* _What is needed_:
Transcribe exactly the lines from the one containing "Where should I" through the end of the data, both included. Leave out pictures.

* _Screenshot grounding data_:

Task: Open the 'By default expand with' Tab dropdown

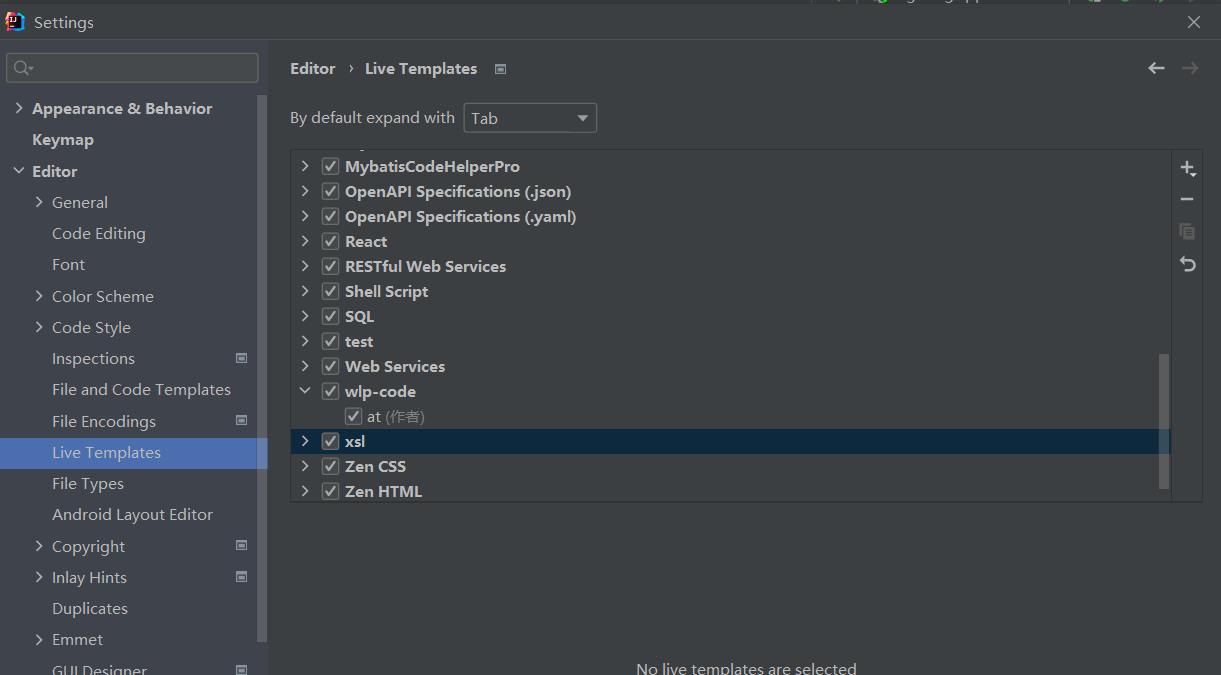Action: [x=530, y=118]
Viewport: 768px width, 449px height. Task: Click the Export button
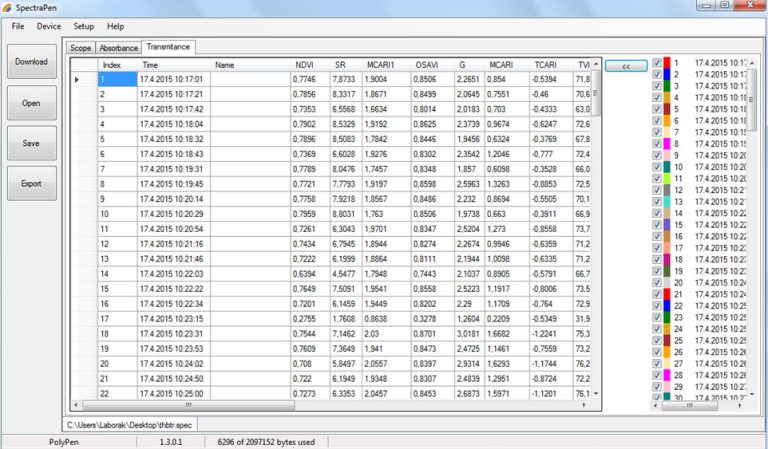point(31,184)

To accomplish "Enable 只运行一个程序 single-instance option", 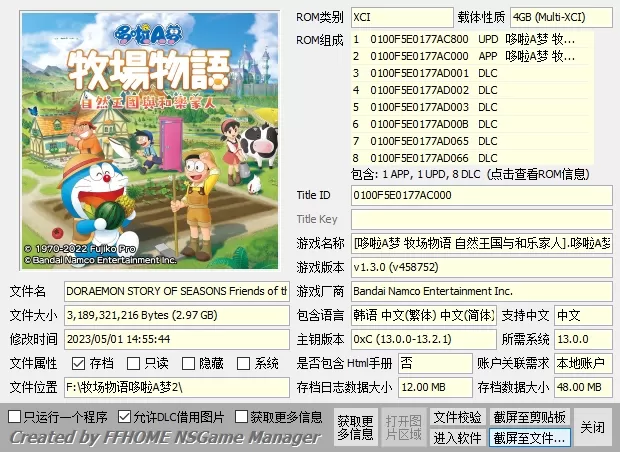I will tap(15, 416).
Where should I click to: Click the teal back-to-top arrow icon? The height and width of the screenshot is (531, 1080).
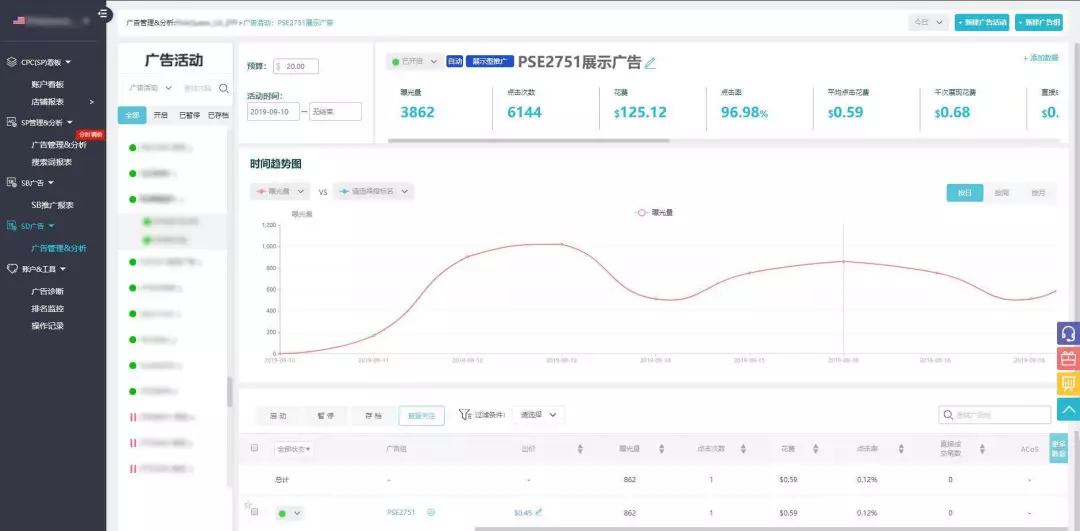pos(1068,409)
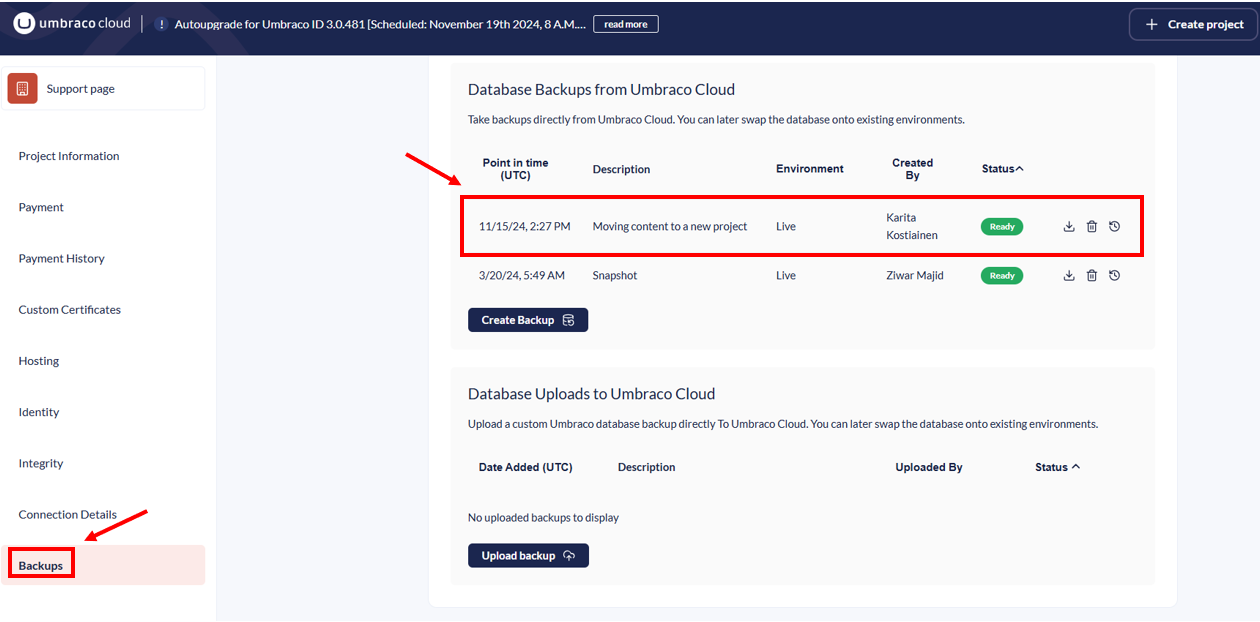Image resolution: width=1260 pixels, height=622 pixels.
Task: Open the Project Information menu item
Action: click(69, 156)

* _Response to this task_:
Where should I click to: Click the teal back-to-top arrow icon? The height and width of the screenshot is (531, 1080).
pos(1068,409)
Image resolution: width=1260 pixels, height=622 pixels.
Task: Open the Project Information menu item
Action: click(69, 156)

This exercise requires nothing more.